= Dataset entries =
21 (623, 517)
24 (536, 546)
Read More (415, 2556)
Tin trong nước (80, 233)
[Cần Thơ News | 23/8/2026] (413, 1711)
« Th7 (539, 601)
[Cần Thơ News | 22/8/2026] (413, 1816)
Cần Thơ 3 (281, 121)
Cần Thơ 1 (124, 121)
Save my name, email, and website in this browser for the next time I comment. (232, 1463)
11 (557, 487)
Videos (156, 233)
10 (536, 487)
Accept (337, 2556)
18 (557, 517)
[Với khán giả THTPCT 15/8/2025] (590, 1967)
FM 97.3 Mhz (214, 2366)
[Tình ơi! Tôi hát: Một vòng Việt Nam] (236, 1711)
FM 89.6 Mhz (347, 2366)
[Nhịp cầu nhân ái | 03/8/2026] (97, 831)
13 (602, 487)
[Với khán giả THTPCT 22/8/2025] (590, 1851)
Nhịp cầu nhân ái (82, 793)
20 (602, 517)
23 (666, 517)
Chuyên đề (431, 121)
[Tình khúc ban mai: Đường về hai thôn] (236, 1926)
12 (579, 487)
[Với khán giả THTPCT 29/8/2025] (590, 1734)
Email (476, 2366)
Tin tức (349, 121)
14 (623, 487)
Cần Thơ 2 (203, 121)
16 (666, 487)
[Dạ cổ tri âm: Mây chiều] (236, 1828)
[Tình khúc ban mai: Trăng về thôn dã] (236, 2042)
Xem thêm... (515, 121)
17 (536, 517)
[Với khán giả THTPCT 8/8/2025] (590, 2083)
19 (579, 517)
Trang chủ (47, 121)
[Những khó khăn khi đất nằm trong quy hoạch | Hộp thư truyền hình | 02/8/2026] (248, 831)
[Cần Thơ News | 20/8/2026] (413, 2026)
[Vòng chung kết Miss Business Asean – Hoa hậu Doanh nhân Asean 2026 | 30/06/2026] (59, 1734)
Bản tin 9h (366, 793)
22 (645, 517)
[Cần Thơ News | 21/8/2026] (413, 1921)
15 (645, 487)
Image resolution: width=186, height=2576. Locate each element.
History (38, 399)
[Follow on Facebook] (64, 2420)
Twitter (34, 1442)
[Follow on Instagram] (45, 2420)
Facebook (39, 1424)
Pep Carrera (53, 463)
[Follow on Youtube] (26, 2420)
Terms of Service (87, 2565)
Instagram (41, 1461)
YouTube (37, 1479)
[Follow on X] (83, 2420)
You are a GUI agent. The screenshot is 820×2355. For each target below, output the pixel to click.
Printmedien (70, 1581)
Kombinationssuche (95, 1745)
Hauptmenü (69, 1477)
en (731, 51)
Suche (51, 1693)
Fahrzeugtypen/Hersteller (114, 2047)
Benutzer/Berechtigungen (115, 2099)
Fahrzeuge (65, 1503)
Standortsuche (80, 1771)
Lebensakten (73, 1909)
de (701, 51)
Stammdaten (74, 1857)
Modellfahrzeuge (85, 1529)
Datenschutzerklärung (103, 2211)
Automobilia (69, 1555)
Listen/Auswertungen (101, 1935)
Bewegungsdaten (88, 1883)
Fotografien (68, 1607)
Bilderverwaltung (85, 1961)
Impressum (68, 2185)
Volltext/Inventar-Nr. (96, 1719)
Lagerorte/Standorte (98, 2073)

= ABOUT THIS TASK =
An exact copy is needed of the closing lines of the entries above, counting from the one that contains "Bewegungsdaten (88, 1883)" and including it and the last.

= EXERCISE SOLUTION =
Bewegungsdaten (88, 1883)
Fotografien (68, 1607)
Bilderverwaltung (85, 1961)
Impressum (68, 2185)
Volltext/Inventar-Nr. (96, 1719)
Lagerorte/Standorte (98, 2073)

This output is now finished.